I prezzi salgono, i redditi ristagnano e il potere d’acquisto reale crolla. La dinamica è ben nota alle famiglie italiane ma ora la fotografa anche l’Ufficio parlamentare di bilancio, che nella nota sulla congiuntura di febbraio descrive un’Italia in cui i consumi aumentano solo grazie all’erosione del risparmio. Una tendenza che continuerà per tutto il 2023, nonostante l’inflazione abbia ormai superato il punto di picco.

Il tasso di crescita dei prezzi, dopo il balzo dello scorso anno, è ora “atteso in graduale flessione per effetto dell’allentamento delle tensioni sui mercati delle materie prime (energetiche e non)”, spiega il rapporto, ma la flessione “è frenata dalla traslazione degli elevati costi degli input produttivi, in particolare di quelli industriali non energetici, a valle del processo produttivo”. E i salari nel frattempo restano fermi o quasi: “Le pressioni derivanti dalla maggiore inflazione al consumo saranno incorporate soltanto parzialmente nella dinamica salariale, con i redditi unitari da lavoro dipendente che aumenterebbero di circa il 2,3 per cento nella media dell’orizzonte di previsione, delineando quindi una rilevante perdita di potere d’acquisto“.
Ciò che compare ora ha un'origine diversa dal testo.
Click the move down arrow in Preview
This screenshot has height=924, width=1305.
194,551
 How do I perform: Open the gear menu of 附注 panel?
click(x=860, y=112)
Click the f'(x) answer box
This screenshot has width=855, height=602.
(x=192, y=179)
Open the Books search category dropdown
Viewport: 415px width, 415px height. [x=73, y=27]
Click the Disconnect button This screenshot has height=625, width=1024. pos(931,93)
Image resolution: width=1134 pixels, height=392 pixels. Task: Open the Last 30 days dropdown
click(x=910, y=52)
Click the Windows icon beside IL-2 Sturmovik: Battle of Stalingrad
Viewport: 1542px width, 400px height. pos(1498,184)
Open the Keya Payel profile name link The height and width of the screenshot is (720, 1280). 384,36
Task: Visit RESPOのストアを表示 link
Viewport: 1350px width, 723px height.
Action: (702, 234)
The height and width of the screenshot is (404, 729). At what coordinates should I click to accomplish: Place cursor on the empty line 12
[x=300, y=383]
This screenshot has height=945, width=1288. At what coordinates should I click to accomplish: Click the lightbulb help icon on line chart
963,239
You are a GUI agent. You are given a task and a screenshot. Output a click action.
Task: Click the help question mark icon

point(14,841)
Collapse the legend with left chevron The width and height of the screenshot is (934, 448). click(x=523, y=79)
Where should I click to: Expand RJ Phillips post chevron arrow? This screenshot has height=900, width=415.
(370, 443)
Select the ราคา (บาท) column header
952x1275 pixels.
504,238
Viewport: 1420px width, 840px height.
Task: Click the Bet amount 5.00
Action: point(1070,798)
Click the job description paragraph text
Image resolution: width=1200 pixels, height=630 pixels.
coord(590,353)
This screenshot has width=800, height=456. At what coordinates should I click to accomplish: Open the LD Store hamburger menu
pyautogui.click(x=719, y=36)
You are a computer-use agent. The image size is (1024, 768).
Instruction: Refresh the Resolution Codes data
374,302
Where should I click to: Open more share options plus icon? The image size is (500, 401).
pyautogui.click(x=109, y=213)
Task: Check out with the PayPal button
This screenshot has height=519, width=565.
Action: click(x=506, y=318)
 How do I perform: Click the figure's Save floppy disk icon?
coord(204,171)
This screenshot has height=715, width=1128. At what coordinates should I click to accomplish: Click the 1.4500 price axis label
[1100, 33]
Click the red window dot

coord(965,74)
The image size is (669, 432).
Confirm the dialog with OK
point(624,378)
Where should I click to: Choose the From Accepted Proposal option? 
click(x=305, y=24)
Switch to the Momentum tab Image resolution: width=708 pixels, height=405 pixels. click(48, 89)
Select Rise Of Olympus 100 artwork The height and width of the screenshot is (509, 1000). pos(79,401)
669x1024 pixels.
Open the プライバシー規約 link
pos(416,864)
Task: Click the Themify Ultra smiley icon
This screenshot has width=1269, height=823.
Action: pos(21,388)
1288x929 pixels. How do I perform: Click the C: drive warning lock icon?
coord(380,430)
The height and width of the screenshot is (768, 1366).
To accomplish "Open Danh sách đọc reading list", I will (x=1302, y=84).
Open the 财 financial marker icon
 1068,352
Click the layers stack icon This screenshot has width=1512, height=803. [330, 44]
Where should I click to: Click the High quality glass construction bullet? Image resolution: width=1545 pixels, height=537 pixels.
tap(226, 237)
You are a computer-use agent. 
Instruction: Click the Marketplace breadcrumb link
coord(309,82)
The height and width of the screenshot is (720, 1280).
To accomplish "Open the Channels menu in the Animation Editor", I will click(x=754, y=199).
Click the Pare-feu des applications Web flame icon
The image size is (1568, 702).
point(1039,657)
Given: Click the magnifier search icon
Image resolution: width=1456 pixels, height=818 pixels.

Come reagiscono le famiglie? Dopo il balzo di primavera (2,5%), i consumi privati sono cresciuti allo stesso ritmo anche nel terzo trimestre. Ma l’incremento è stato finanziato soprattutto dai risparmi, dato che il potere d’acquisto è stato poco più che stagnante. “La spesa delle famiglie in estate è stata solo in minima parte alimentata dall’aumento del potere di acquisto (0,3 per cento in termini congiunturali)”, scrive l’Upb, “in quanto l’incremento dei redditi nominali (1,9 per cento) è stato largamente eroso dall’aumento dei prezzi. Ne è derivato un marcato riassorbimento della propensione al risparmio, scesa al 7,1 per cento del reddito disponibile (dal 9,0 del trimestre precedente), circa un punto percentuale al di sotto della media del biennio antecedente la pandemia”.

Gli investimenti, continua l’Upb, sono cresciuti in tutti i trimestri del 2022, ma a un ritmo via via inferiore, passando dal 3,8% di gennaio-marzo allo 0,8% del periodo estivo. Nella seconda parte dell’anno l’incremento dei tassi d’interesse ufficiali e la conclusione del quantitative easing hanno reso più rigide le condizioni di credito; la dinamica dei prestiti si è ridotta, anche per via dell’indebolimento congiunturale, sia per le aziende (4,8% a novembre sui tre mesi precedenti, dal 9,8% di ottobre) sia per le famiglie (sul fronte dei mutui come su quello del credito al consumo).

La crescita annuale del Pil, stimata al 3,8% per il 2022 sulla base dei dati trimestrali disponibili, viene confermata per il 2023 allo 0,6% ed è rivista al rialzo per il 2024 (all’1,4%). Ma lo scenario è gravato da “diversi elementi d’incertezza, soprattutto di matrice internazionale”, a cominciare dalla guerra fra Russia e Ucraina. L’occupazione, in termini di unità di lavoro standard (Ula), crescerebbe quest’anno a un ritmo (0,5 per cento) appena inferiore a quello del Pil, per poi raddoppiare nel 2024. Anche il numero di occupati è atteso in aumento (0,7 per cento nella media del biennio 2023-24) ma meno del prodotto, in particolare nel prossimo anno. La partecipazione al mercato del lavoro è prevista crescere debolmente, anche a causa della flessione della dinamica demografica, per cui nell’anno finale di previsione risulterebbe ancora inferiore ai valori pre-crisi.